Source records
◆ ◆ ◆ ◆

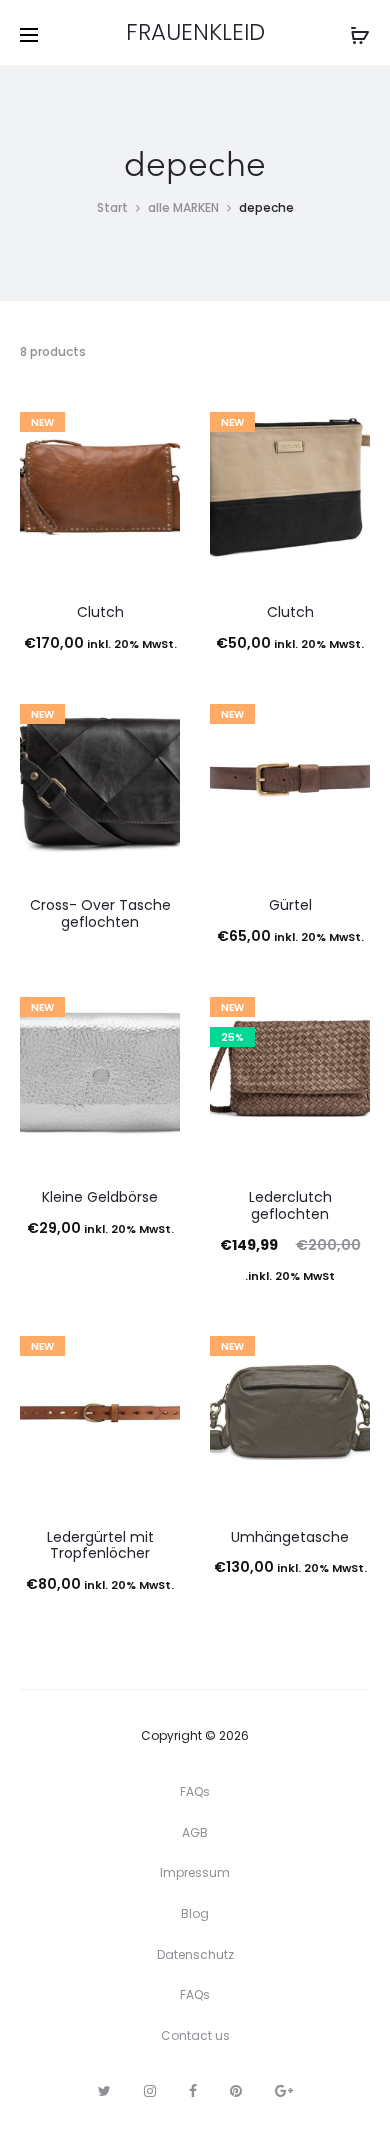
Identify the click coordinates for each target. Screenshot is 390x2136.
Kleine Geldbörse (100, 1197)
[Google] (284, 2091)
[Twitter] (104, 2091)
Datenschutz (195, 1954)
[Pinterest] (236, 2091)
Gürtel (290, 905)
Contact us (195, 2035)
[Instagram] (150, 2091)
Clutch (100, 612)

◆ ◆ ◆ ◆

● ASSIGNMENT:
Each line from the start of the entries to the line holding "[Instagram] (150, 2091)" is to be given again exactly, both ends included, and each picture is to be left out.

● RESULT OF THE TASK:
Identify the click coordinates for each target. Screenshot is 390x2136.
Kleine Geldbörse (100, 1197)
[Google] (284, 2091)
[Twitter] (104, 2091)
Datenschutz (195, 1954)
[Pinterest] (236, 2091)
Gürtel (290, 905)
Contact us (195, 2035)
[Instagram] (150, 2091)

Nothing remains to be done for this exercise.